Chapter 16: You emphasize that racism is not simply the product of ignorance and hate, but rather that racist ideas were powerful tools to justify exploitation. Why is this distinction important?

Kendi: How we imagine the roots of racist ideas determines our solutions for eliminating racist ideas. Racial reformers have been led to believe that ignorance and hate are the sources of racist ideas. As such, racial reformers have spent a lot of time over years trying to love and educate away racist ideas. In realizing that racist ideas have largely been produced by influential Americans to justify racist policies, and not out of ignorance or hate, racial reformers will now be able to realize why our educational and loving efforts have failed.

Chapter 16: Each of the book’s five sections revolves around one historical character, a compelling way to ground the reader in specific experiences. Somewhat surprisingly, you chose to center sections on the abolitionist William Lloyd Garrison and the civil-rights pioneer W.E.B. Du Bois. Why highlight racist ideas among these men, who accomplished so much for racial equality?

Kendi: I wanted to show that even the most well-meaning Americans who accomplished much for racial equality can espouse racist ideas. A racist idea is any idea that suggests a racial group is superior or inferior to another racial group in any way. Both Garrison and Du Bois believed that black people (especially poor black people) were culturally inferior and their history of oppression had made them inferior. Both activists spent crucial hours trying to civilize or develop black folk when black folk were already civilized and developed. All they needed were opportunities and resources, as Garrison and Du Bois realized later in their lives.

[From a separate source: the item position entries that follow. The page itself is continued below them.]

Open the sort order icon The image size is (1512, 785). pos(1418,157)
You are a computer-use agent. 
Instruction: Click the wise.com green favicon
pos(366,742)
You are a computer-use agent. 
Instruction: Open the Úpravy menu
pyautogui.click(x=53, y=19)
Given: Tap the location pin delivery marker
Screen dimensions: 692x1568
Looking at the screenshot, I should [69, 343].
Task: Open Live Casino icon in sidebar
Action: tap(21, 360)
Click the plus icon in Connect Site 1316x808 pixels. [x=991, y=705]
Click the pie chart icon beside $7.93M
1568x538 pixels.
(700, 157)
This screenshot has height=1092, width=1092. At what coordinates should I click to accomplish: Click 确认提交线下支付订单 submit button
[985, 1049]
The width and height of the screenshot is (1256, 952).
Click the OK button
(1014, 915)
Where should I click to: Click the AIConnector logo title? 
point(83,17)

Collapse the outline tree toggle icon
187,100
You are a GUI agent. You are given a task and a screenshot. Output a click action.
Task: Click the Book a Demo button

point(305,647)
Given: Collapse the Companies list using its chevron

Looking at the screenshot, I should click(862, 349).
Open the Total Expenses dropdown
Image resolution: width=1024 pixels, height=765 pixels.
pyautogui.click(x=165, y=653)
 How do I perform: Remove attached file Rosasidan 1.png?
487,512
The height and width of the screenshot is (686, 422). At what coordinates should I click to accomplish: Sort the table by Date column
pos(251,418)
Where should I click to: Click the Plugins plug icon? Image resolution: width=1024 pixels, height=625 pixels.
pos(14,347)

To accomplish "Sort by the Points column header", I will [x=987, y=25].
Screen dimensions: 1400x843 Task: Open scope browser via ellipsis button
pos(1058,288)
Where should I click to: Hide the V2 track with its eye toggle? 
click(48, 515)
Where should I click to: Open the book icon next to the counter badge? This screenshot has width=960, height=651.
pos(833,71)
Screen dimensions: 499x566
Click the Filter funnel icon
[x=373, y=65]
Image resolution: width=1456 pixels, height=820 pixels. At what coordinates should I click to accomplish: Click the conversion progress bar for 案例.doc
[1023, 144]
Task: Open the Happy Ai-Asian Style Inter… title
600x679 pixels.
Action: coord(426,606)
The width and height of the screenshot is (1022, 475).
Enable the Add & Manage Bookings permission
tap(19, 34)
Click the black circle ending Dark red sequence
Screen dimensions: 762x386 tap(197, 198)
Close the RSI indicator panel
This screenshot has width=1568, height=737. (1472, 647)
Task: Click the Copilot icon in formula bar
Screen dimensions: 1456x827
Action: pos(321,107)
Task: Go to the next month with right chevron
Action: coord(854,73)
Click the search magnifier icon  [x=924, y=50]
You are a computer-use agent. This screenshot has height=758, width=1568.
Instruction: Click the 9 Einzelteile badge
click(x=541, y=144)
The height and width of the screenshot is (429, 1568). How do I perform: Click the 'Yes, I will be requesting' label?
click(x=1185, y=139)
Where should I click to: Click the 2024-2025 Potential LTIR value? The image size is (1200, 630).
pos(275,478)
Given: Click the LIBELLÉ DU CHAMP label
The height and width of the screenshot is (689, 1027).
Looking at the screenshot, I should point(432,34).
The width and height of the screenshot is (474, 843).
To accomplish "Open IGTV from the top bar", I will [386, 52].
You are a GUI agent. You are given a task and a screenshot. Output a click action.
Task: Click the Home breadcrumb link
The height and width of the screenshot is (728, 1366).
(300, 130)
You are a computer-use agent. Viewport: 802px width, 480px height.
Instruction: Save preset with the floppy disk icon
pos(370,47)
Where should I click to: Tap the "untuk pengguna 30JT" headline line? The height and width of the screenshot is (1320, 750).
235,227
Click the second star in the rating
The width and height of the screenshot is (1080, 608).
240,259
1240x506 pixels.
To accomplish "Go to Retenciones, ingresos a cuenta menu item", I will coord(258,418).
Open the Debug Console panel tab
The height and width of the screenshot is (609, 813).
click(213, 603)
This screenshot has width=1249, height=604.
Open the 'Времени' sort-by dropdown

Chapter 16: The last section, which connects the civil-rights era to our modern day, orbits around the scholar-activist Angela Davis. How might her story connect the battle for black equality to other struggles against injustice? How might it help pave a path forward?

Kendi: The example of Davis’s antiracism shows that for us to truly be an antiracist we must also stand against sexism, exploitation, homophobia, imperialism, nativism, and other forms of bigotry that renders certain human groups inferior. Her story shows that it is possible for us to oppose every form of bigotry, even if we focus our activism against racism. Her story shows we can defend the equal humanity of the most ostracized members of the black community, from teenage mothers to poor people to prisoners. Her story shows the path forward to antiracism.

Chapter 16: Stamped From the Beginning was published before the recent presidential election. Do any of your findings help to explain the election’s results?

Kendi: I show in Stamped that racist policies are instituted out of self-interest—and then the inequalities that stem from those policies are rationalized by racist ideas. To me, the restrictive voter ID laws swung the election for Donald J. Trump, and of course these new laws have been rationalized as a solvent of the nonexistent voter-fraud problem. All of this speaks of the history I chronicle in Stamped. To maintain or gain power, Republicans instituted restrictive voter ID laws that disenfranchised black voters, and then justified these new laws by claiming corruption. And there is a long history of racist ideologues classifying black voters (and politicians) as uniquely corrupt.